▶ **Activity**
Could you return each line of the material that has "computer" in it?

▶ **Data to process**

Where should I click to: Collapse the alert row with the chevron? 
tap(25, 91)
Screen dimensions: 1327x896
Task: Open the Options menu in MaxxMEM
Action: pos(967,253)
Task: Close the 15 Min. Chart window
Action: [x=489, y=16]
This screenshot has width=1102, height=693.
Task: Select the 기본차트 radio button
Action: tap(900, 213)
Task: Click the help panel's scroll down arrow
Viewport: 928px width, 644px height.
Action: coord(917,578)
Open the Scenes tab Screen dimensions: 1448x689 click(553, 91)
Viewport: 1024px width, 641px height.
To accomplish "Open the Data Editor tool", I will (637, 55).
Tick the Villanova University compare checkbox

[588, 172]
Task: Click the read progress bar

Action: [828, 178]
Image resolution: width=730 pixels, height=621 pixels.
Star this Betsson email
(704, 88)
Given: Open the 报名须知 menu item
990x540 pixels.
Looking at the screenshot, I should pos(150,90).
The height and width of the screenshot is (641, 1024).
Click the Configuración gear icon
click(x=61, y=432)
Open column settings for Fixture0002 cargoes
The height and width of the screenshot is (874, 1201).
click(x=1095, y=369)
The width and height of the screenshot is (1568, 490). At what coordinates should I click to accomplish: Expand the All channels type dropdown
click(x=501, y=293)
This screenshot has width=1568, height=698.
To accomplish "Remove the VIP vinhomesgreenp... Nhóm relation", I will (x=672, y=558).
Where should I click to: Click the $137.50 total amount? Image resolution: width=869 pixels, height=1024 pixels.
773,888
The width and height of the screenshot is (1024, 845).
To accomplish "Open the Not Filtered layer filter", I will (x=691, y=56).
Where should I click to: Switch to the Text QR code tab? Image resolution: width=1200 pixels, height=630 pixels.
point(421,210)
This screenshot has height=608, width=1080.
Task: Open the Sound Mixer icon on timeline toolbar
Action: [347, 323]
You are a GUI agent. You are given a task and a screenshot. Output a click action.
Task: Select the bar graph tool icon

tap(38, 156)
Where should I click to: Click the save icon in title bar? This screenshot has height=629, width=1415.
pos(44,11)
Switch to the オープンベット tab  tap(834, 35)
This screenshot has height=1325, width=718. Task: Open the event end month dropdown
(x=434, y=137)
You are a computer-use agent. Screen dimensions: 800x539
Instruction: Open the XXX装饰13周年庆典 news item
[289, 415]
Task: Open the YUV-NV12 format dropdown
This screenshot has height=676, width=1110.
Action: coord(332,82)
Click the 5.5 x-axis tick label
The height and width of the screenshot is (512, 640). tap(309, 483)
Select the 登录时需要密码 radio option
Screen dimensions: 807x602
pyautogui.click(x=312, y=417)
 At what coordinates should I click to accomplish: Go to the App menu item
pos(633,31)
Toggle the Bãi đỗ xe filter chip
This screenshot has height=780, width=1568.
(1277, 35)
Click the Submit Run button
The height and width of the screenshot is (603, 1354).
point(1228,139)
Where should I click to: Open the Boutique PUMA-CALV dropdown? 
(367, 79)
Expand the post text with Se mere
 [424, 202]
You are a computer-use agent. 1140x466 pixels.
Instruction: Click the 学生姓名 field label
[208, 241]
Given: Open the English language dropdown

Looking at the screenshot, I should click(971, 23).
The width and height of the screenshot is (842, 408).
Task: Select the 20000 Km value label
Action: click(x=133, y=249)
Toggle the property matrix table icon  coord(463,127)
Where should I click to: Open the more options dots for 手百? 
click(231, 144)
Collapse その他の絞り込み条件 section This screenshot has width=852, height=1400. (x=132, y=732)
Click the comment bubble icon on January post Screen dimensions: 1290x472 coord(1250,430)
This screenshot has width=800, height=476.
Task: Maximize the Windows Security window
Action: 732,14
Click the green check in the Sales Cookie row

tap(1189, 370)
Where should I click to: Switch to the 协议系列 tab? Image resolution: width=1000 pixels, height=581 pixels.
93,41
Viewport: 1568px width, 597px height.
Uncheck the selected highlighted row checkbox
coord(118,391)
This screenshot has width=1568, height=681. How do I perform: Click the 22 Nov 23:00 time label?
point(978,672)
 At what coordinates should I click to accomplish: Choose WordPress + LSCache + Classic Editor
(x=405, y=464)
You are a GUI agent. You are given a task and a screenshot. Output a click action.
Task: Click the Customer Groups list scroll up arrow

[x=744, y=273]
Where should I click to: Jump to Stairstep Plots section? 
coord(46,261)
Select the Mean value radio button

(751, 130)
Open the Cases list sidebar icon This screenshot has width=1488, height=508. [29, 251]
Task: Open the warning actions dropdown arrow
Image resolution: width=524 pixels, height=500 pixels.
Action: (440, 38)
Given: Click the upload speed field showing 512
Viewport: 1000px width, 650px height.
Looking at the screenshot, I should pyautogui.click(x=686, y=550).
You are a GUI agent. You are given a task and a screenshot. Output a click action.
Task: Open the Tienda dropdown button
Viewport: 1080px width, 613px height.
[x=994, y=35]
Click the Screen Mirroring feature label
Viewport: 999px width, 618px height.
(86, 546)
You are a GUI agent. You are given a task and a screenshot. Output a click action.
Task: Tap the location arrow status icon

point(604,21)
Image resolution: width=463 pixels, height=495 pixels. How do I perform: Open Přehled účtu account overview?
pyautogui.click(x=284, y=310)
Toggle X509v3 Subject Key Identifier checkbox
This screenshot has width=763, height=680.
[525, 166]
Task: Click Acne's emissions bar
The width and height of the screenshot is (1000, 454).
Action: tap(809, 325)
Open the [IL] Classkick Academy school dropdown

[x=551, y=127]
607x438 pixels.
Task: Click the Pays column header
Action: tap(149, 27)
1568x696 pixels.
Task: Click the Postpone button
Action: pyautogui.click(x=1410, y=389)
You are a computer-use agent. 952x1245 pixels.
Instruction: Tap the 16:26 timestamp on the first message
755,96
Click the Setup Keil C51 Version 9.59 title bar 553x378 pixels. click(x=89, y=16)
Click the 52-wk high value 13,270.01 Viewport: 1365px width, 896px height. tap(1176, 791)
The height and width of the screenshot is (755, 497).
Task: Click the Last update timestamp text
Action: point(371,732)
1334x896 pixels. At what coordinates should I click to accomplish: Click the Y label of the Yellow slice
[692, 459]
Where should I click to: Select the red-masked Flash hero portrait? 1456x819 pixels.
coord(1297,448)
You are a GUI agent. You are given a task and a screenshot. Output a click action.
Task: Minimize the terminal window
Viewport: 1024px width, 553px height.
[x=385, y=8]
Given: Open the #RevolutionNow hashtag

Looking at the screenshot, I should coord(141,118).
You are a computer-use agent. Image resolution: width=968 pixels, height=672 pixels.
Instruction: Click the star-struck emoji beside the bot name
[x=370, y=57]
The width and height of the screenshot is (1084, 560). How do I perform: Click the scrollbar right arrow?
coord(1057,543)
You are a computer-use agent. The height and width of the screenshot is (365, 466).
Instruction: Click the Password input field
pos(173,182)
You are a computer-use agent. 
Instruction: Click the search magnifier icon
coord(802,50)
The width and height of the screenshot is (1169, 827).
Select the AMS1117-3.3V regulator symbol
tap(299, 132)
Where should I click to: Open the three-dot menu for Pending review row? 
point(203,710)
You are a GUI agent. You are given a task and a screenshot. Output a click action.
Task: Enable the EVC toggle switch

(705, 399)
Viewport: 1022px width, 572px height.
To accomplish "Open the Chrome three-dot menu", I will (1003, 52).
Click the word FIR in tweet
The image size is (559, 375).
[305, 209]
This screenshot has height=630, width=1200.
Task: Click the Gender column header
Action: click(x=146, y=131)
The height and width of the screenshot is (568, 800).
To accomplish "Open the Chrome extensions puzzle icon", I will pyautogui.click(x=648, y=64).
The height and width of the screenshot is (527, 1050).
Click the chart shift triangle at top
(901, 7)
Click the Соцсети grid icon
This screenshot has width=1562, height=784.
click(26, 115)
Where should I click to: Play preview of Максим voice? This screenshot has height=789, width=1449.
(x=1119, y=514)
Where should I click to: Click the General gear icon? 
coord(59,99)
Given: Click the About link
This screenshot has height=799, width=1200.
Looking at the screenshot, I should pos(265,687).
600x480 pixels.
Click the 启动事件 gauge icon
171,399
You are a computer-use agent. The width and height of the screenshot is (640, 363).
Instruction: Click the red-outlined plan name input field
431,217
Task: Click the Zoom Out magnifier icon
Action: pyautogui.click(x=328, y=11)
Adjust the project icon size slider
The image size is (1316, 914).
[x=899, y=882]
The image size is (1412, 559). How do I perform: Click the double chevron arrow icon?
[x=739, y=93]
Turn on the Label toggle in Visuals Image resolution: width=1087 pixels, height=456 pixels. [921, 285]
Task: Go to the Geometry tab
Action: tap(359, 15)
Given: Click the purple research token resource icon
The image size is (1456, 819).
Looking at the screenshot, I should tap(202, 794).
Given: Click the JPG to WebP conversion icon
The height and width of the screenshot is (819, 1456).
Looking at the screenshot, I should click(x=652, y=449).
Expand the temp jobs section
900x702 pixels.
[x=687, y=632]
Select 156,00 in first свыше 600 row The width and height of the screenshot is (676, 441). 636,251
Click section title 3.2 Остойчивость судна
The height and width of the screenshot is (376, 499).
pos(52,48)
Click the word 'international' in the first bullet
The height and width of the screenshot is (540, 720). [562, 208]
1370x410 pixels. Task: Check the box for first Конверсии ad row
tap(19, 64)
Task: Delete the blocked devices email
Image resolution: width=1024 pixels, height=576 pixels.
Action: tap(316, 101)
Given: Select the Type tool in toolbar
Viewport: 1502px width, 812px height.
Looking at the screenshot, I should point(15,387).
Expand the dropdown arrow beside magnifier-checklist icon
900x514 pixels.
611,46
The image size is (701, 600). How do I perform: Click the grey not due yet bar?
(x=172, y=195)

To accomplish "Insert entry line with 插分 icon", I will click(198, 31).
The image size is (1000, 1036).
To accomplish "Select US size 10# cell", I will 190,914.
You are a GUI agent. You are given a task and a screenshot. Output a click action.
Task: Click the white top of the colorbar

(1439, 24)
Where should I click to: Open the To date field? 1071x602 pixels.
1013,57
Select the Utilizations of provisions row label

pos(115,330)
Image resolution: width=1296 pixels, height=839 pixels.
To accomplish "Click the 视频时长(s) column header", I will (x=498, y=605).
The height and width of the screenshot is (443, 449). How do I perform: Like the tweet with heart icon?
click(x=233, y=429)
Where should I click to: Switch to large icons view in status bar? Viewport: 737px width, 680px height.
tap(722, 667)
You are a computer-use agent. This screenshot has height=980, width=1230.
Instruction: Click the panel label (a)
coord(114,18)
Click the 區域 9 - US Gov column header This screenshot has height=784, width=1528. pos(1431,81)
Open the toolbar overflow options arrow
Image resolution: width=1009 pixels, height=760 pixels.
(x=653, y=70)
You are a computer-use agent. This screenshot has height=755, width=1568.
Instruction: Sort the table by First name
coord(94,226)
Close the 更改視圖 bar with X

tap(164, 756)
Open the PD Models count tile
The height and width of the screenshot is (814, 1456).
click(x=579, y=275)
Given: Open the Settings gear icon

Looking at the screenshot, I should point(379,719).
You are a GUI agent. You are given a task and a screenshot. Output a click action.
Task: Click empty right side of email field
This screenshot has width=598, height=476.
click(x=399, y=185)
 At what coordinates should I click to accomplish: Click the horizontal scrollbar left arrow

▶ **Reply to the task**
You are a computer-use agent. Screen dimensions: 800x539
You are a computer-use agent. 1140x466 pixels.
You are a computer-use agent. 952x1245 pixels.
You are a computer-use agent. Image resolution: width=968 pixels, height=672 pixels.
You are a computer-use agent. The height and width of the screenshot is (365, 466).
You are a computer-use agent. 
You are a computer-use agent. The width and height of the screenshot is (640, 363).
You are a computer-use agent. This screenshot has height=980, width=1230.
You are a computer-use agent. This screenshot has height=755, width=1568.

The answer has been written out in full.